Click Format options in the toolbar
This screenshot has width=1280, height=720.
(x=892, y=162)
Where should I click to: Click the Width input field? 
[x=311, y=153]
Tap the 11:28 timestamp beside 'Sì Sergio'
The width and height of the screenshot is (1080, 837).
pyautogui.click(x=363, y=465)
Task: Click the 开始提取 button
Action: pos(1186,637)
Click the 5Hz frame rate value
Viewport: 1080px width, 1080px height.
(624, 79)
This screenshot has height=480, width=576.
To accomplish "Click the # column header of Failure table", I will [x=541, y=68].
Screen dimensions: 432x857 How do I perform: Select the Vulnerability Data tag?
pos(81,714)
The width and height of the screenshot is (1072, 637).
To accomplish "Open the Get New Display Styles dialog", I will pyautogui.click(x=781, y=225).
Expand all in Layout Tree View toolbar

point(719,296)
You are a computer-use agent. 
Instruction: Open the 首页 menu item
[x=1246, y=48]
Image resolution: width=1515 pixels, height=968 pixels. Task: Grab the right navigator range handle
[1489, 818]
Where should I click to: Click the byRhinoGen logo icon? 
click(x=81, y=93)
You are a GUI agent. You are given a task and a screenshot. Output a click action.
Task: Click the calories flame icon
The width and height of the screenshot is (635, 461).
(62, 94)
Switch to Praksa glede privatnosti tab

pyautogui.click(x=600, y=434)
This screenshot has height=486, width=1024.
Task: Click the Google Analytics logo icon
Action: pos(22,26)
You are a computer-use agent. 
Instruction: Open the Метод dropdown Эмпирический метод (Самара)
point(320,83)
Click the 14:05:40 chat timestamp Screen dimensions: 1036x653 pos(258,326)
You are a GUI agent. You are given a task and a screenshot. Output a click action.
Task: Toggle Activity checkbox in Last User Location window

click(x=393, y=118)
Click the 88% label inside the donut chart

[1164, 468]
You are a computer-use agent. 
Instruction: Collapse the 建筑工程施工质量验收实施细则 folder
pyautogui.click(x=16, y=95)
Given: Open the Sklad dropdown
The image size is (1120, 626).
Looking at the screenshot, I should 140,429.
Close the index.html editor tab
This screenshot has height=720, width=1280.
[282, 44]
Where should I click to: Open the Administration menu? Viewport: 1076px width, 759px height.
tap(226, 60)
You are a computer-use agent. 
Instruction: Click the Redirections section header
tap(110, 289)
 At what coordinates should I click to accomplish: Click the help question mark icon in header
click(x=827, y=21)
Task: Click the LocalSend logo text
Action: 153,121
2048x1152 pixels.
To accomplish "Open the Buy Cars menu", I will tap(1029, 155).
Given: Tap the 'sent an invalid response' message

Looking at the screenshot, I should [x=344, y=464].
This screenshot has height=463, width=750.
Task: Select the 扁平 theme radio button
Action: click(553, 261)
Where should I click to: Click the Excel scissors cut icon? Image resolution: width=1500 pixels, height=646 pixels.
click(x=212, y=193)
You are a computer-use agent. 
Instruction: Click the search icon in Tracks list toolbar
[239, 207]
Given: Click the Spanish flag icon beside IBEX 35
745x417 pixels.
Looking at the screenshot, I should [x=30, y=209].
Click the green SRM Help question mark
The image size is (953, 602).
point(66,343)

What you need to do: Set down the entire listing once more, keeping every line exactly as it reads.

Answer box:
Click Format options in the toolbar
This screenshot has width=1280, height=720.
(x=892, y=162)
Where should I click to: Click the Width input field? 
[x=311, y=153]
Tap the 11:28 timestamp beside 'Sì Sergio'
The width and height of the screenshot is (1080, 837).
pyautogui.click(x=363, y=465)
Task: Click the 开始提取 button
Action: pos(1186,637)
Click the 5Hz frame rate value
Viewport: 1080px width, 1080px height.
(624, 79)
This screenshot has height=480, width=576.
To accomplish "Click the # column header of Failure table", I will [x=541, y=68].
Screen dimensions: 432x857 How do I perform: Select the Vulnerability Data tag?
pos(81,714)
The width and height of the screenshot is (1072, 637).
To accomplish "Open the Get New Display Styles dialog", I will pyautogui.click(x=781, y=225).
Expand all in Layout Tree View toolbar

point(719,296)
You are a computer-use agent. 
Instruction: Open the 首页 menu item
[x=1246, y=48]
Image resolution: width=1515 pixels, height=968 pixels. Task: Grab the right navigator range handle
[1489, 818]
Where should I click to: Click the byRhinoGen logo icon? 
click(x=81, y=93)
You are a GUI agent. You are given a task and a screenshot. Output a click action.
Task: Click the calories flame icon
The width and height of the screenshot is (635, 461).
(62, 94)
Switch to Praksa glede privatnosti tab

pyautogui.click(x=600, y=434)
This screenshot has height=486, width=1024.
Task: Click the Google Analytics logo icon
Action: pos(22,26)
You are a computer-use agent. 
Instruction: Open the Метод dropdown Эмпирический метод (Самара)
point(320,83)
Click the 14:05:40 chat timestamp Screen dimensions: 1036x653 pos(258,326)
You are a GUI agent. You are given a task and a screenshot. Output a click action.
Task: Toggle Activity checkbox in Last User Location window

click(x=393, y=118)
Click the 88% label inside the donut chart

[1164, 468]
You are a computer-use agent. 
Instruction: Collapse the 建筑工程施工质量验收实施细则 folder
pyautogui.click(x=16, y=95)
Given: Open the Sklad dropdown
The image size is (1120, 626).
Looking at the screenshot, I should 140,429.
Close the index.html editor tab
This screenshot has height=720, width=1280.
[282, 44]
Where should I click to: Open the Administration menu? Viewport: 1076px width, 759px height.
tap(226, 60)
You are a computer-use agent. 
Instruction: Click the Redirections section header
tap(110, 289)
 At what coordinates should I click to accomplish: Click the help question mark icon in header
click(x=827, y=21)
Task: Click the LocalSend logo text
Action: 153,121
2048x1152 pixels.
To accomplish "Open the Buy Cars menu", I will tap(1029, 155).
Given: Tap the 'sent an invalid response' message

Looking at the screenshot, I should [x=344, y=464].
This screenshot has height=463, width=750.
Task: Select the 扁平 theme radio button
Action: click(553, 261)
Where should I click to: Click the Excel scissors cut icon? Image resolution: width=1500 pixels, height=646 pixels.
click(x=212, y=193)
You are a computer-use agent. 
Instruction: Click the search icon in Tracks list toolbar
[239, 207]
Given: Click the Spanish flag icon beside IBEX 35
745x417 pixels.
Looking at the screenshot, I should [x=30, y=209].
Click the green SRM Help question mark
The image size is (953, 602).
point(66,343)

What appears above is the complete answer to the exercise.